Text.
=======
Design and Optimization of Plasmon Resonance Sensor Based on Micro–Nano Symmetrical Localized Surface

School of Electronic and Electrical Engineering, Shanghai University of Engineering Science, Shanghai 201620, China
School of Optical-Electrical and Computer Engineering, University of Shanghai for Science and Technology, Shanghai 200093, China
Department of Medical Physics and Informatics, Bashkir State Medical University, Lenina st. 3, 450008 Ufa, Russia
Author to whom correspondence should be addressed.
Symmetry 2020, 12(5), 841;
Received: 20 April 2020 / Revised: 13 May 2020 / Accepted: 15 May 2020 / Published: 20 May 2020
(This article belongs to the Special Issue Symmetry in Engineering Sciences 2020)
=======
Tasks.
**a.** Answer these questions from the article header:
(i) In which journal and year did the article appear?
(ii) On what date was the article accepted?
(iii) In which city is Bashkir State Medical University located?
**b.** Translate this sentence from the article header into Spanish: "Author to whom correspondence should be addressed."
**c.** Please list every date in the article header, each with the event it marks.

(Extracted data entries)
=======
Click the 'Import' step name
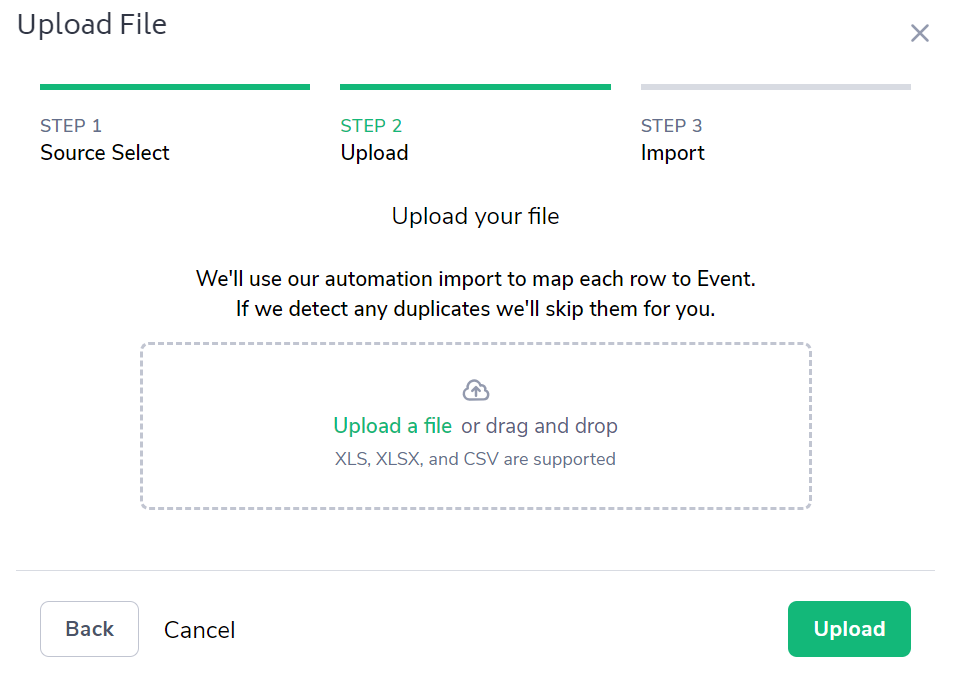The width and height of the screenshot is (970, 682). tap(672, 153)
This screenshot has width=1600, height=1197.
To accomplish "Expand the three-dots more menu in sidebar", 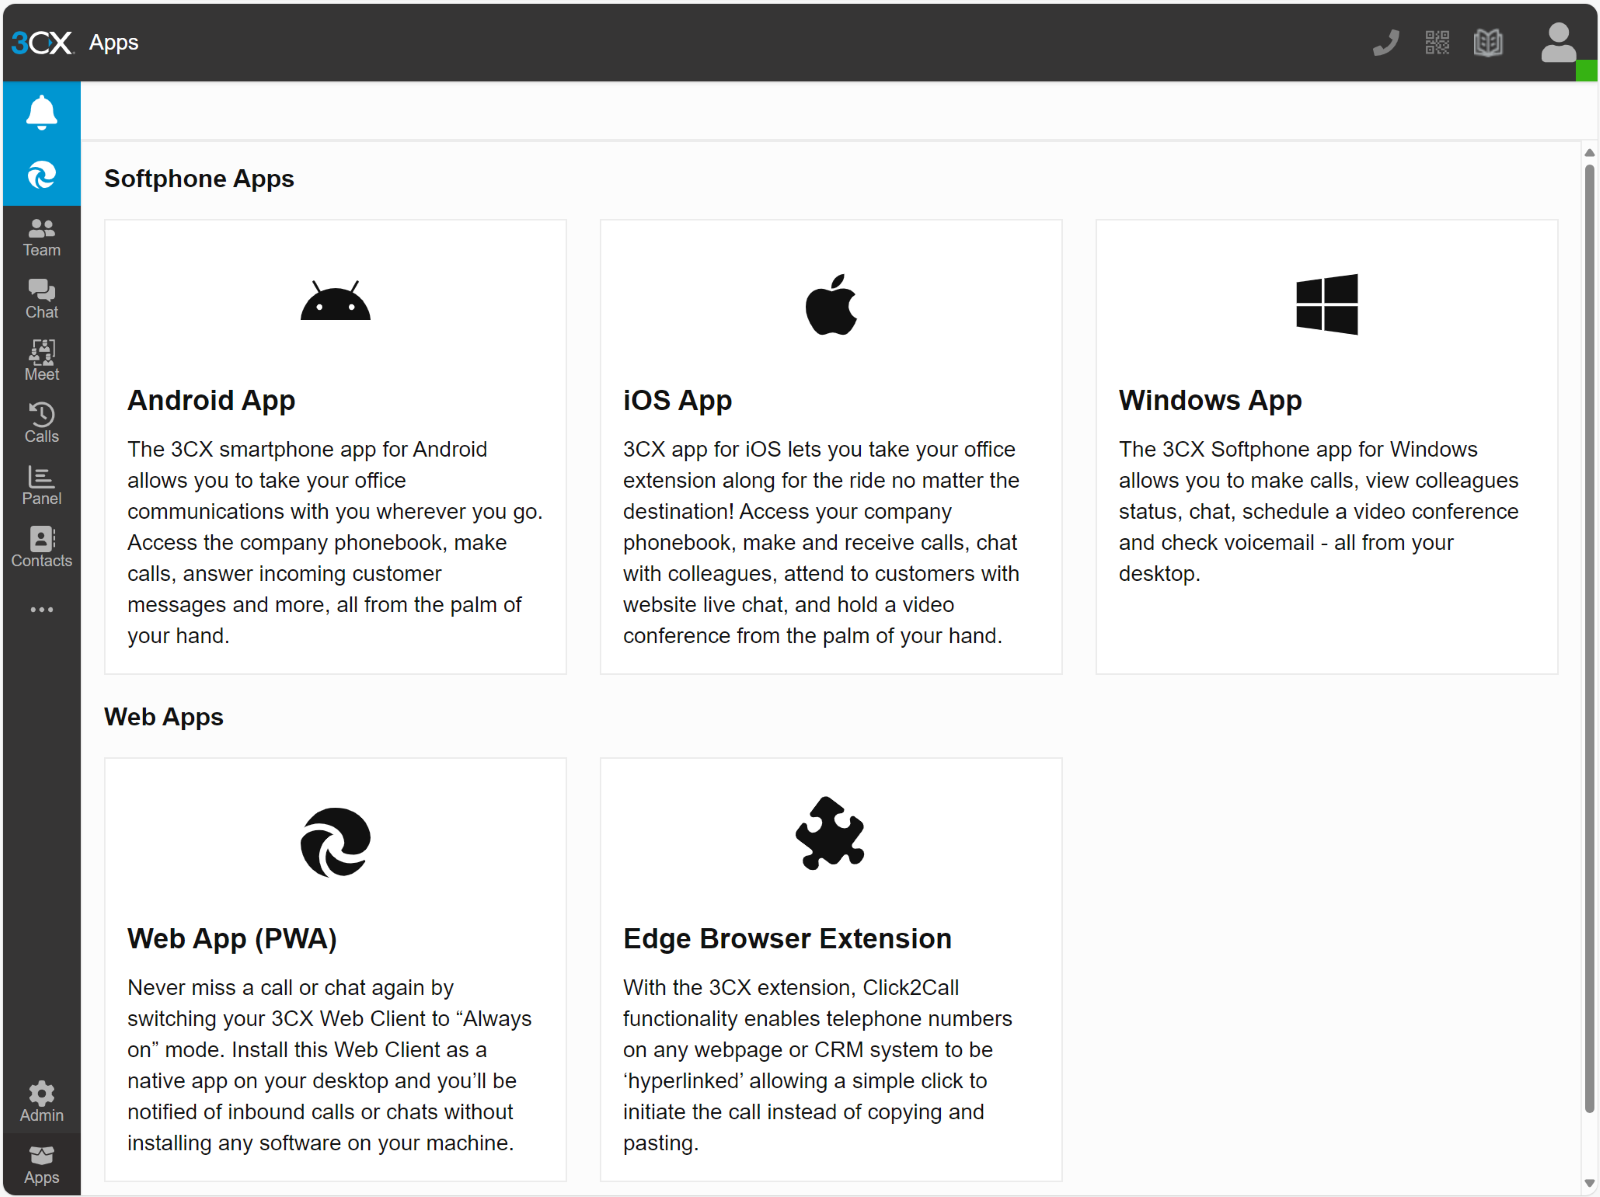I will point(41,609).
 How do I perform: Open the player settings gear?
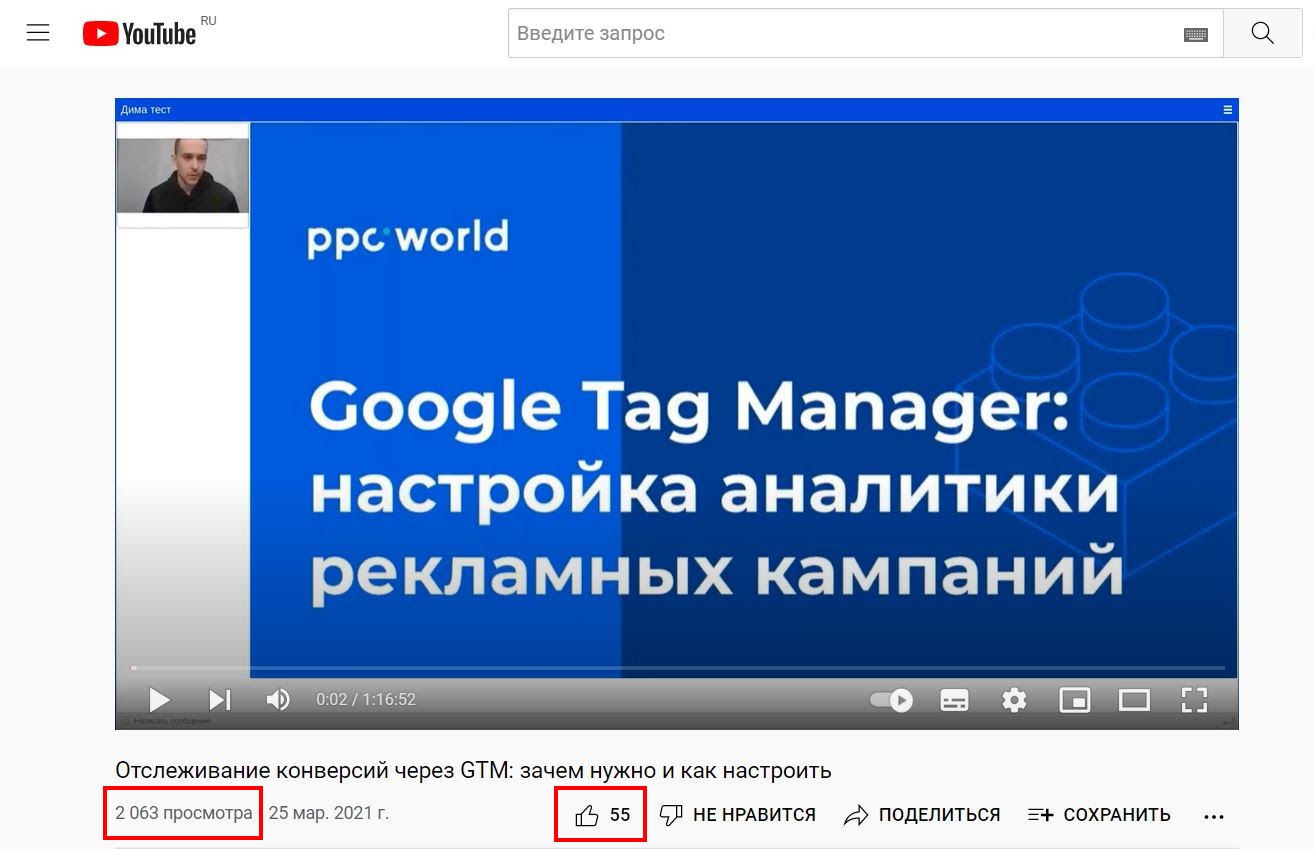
=======
Task results.
**a.**
(i) Symmetry, 2020
(ii) 15 May 2020
(iii) Ufa

**b.** Autor al que debe dirigirse la correspondencia.

**c.**
Received: 20 April 2020
Revised: 13 May 2020
Accepted: 15 May 2020
Published: 20 May 2020